Systematic Meets Unintended: Prior Knowledge Adaptive 5G Vulnerability Detection via Multi-Fuzzing
Jingda Yang, Ying Wang, Yanjun Pan, Tuyen X. Tran
TL;DR
This work presents a digital twin–driven fuzzing framework for 5G vulnerability detection that adapts to attacker knowledge levels through three strategies: LAL (black-box), SyAL (gray-box), and SoAL (white-box). It demonstrates protocol- and platform-agnostic testing on a srsRAN–based testbed, uncovering 129 RRC vulnerabilities with rapid detection (avg. 0.072 s) and enabling real-time proactive defense via a predictive LSTM model. A probability-based SyAL strategy further improves efficiency versus random fuzzing, while SoAL exposes three MITM vulnerabilities, validating the approach’s breadth and explainability. Collectively, these results show scalable vulnerability discovery and defense simulation across open-source and commercial 5G stacks, with a practical digital twin that supports rapid validation and hardening of 5G/NextG protocols.
Abstract
The virtualization and softwarization of 5G and NextG are critical enablers of the shift to flexibility, but they also present a potential attack surface for threats.

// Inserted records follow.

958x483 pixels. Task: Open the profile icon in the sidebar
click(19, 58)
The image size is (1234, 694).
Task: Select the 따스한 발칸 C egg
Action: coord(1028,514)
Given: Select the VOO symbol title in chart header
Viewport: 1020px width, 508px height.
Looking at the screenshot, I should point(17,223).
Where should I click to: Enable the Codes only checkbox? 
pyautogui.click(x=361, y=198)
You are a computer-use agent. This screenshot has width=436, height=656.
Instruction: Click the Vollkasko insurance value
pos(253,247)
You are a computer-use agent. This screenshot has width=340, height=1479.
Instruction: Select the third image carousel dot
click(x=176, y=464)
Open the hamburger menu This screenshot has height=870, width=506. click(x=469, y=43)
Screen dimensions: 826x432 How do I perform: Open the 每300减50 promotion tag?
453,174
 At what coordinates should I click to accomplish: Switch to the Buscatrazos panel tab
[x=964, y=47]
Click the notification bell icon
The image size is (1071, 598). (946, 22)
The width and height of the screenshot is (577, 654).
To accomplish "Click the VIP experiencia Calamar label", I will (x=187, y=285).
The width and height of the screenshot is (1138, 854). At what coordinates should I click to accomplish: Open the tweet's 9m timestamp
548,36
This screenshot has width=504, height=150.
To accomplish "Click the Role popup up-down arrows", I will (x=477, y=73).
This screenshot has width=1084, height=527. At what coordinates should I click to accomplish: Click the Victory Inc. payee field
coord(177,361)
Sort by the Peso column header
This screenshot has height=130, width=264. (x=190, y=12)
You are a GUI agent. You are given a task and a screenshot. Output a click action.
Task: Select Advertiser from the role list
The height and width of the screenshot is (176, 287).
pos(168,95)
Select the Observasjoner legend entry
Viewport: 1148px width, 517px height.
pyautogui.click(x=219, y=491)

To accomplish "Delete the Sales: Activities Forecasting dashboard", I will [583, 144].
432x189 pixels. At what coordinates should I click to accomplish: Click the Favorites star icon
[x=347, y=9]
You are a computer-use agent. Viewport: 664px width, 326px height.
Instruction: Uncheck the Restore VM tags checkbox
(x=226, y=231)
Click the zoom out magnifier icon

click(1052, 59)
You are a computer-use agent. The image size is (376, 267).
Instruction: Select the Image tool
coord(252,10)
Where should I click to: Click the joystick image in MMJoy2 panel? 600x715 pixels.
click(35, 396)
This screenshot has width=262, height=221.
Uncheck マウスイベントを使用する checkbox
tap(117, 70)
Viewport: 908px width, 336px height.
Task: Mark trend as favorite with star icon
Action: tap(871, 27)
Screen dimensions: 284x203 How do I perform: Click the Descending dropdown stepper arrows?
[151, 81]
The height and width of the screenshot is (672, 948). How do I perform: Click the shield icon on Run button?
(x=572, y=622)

However, current security research in communication systems focuses on specific aspects of security challenges and lacks a holistic perspective. To address this challenge, a novel systematic fuzzing approach is proposed to reveal, detect, and predict vulnerabilities with and without prior knowledge assumptions from attackers. It also serves as a digital twin platform for system testing and defense simulation pipeline. Three fuzzing strategies are proposed: Listen-and-Learn (LAL), Synchronize-and-Learn (SyAL), and Source-and-Learn (SoAL). The LAL strategy is a black-box fuzzing strategy used to discover vulnerabilities without prior protocol knowledge, while the SyAL strategy, also a black-box fuzzing method, targets vulnerabilities more accurately with attacker-accessible user information and a novel probability-based fuzzing approach. The white-box fuzzing strategy, SoAL, is then employed to identify and explain vulnerabilities through fuzzing of significant bits. Using the srsRAN 5G platform, the LAL strategy identifies 129 RRC connection vulnerabilities with an average detection duration of 0.072s. Leveraging the probability-based fuzzing algorithm, the SyAL strategy outperforms existing models in precision and recall, using significantly fewer fuzzing cases. SoAL detects three man-in-the-middle vulnerabilities stemming from 5G protocol vulnerabilities. The proposed solution is scalable to other open-source and commercial 5G platforms and protocols beyond RRC. Extensive experimental results demonstrate that the proposed solution is an effective and efficient approach to validate 5G security; meanwhile, it serves as real-time vulnerability detection and proactive defense.